The recent introduction of Visual AutoRegressive modeling (VAR) has provided a transformative approach to autoregressive learning on images, employing a novel coarse-to-fine strategy for "next-scale prediction" that diverges from traditional raster-scan "next-token prediction." This methodology has demonstrated superior learning speed and generalisation in autoregressive transformers, enabling VAR to surpass diffusion-based methods in image generation performance. 

In previous work, the project research team created and annotated large-scale datasets using foundation models, and successfully trained VAR models combining textual and visual features to generate coherent single-panel images with characters and dialogue. These experiments were conducted on a compact ~318M parameter VAR model, establishing feasibility and validating the approach. 
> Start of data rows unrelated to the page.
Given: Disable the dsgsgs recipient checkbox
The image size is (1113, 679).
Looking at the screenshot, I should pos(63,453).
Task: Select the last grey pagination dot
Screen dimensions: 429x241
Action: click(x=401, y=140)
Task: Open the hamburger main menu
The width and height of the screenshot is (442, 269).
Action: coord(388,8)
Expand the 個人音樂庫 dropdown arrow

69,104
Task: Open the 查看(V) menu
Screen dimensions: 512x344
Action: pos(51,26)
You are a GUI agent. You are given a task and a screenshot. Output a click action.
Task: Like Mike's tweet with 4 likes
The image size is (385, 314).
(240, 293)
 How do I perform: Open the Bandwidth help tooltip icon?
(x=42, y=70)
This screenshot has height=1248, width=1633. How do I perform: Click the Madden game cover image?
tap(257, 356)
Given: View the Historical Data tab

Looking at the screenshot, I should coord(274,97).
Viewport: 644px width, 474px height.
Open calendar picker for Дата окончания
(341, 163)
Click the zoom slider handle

Building on these results, the project now aims to extend the framework by: 

(i) training models conditioned only on textual features, removing the reliance on image features; 

(ii) generating both text-inclusive and text-free images (e.g., panels with or without dialogue balloons); and 

(iii) exploring alternative input modalities, including graphs, text, and high-level visual features. 

A particularly ambitious extension, contingent on the computational resources available, will be scaling to the larger 3B parameter VAR model and applying it to multi-panel generation (3–4 panels, i.e. strips). This scenario requires significantly higher compute, as each training run involves training the full 3B model from scratch. If feasible, this would open the door to richer narrative modeling and coherent multi-panel visual storytelling. 

Through these extensions, this project seeks to further demonstrate the adaptability of VAR beyond single-panel generation, broadening its potential applications in personalized content creation, structured media adaptation, and multimodal learning.